MP accuses government of ‘turning blind eye’ to plight of De La Rue workers

Carm Mifsud Bonnici urges government to step in for the 300 De La Rue employees who are waiting for the sack, warns of 'worrying' trend of foreigners taking up low-paying jobs 

Opposition MP Carm Mifsud Bonnici lashed out at the government for failing to safeguard the rights of De La Rue workers, accusing it of having agreed with the securities company behind closed doors to turn a blind eye on their plight.

De La Rue announced in December that it will lay off 300 of the 550 workers currently employed in its Malta branch, after deciding to phase out the printing of banknotes on the island. It will also invest around €21 million in equipment and skills to create a new centre for excellence at its current site in Malta.

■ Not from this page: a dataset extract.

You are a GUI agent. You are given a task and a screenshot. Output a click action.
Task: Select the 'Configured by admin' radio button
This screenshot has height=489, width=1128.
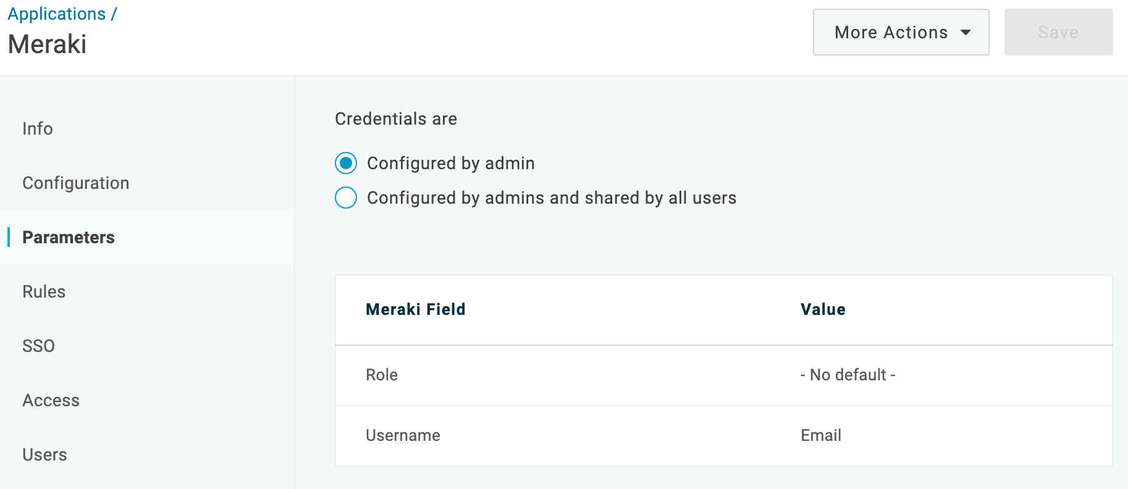[x=346, y=163]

“I suspect, and I hope that I’m wrong, that De La Rue has come to an agreement with government for it to turn a blind eye on its intention to fire Maltese employees and replace them with foreigners who are willing to work on lower wages and in worse conditions,” Mifsud Bonnici said in a parliamentary speech during a debate on this year’s Budget. “These poor workers dedicated their lives working for one of the strongest manufacturing companies on the islands, and they still don’t know what’s to become of their futures two months since De La Rue’s announcement.  

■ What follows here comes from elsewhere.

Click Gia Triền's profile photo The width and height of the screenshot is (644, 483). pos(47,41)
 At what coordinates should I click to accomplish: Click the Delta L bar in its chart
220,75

“Why isn’t the government getting down and dirty and fighting for their rights? Can you imagine how Labour would have acted if they were still in Opposition and this news had broken under a PN government?”

The former Nationalist home affairs minister struck a particularly socialist tone in his speech, calling for significant increases in pensions and salaries, and warning that foreigners are immigrating to Malta to take up low-paying jobs.

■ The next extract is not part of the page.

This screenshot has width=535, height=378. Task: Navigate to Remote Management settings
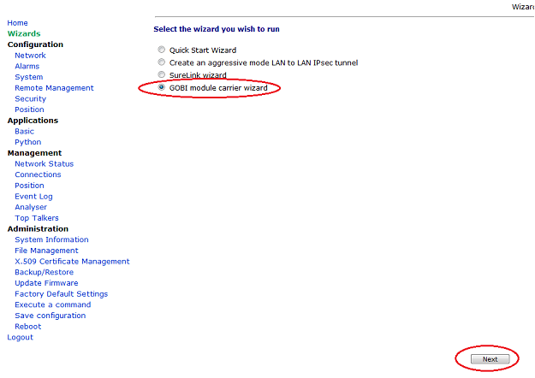point(54,88)
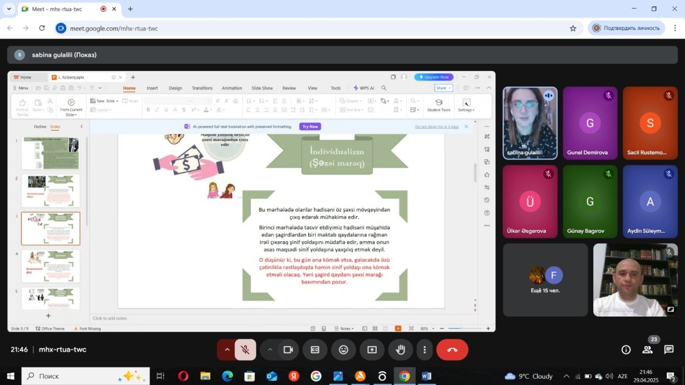Click the Подтвердить личность profile button
Screen dimensions: 685x385
pyautogui.click(x=626, y=28)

“30,000 foreigners are now working full-time in Malta, which is incredibly worrying, but of course the government doesn’t care because it looks good in its employment statistics.

“The previous government worked and suffered and made it through the 2008 financial crisis to help the Maltese people, and instead the new jobs are being taken up by foreigners.”

Moreover, he hit out at the “lax regulation” over certain shops opened by “foreigners” in Malta that “employ people on the black market and aren’t registered for VAT and income tax”.

Mifsud Bonnici also called out the government for “propagating a myth” over the high employment rate of women.

“The majority of women finding jobs are working as cleaners or otherwise low-paying jobs,” he said.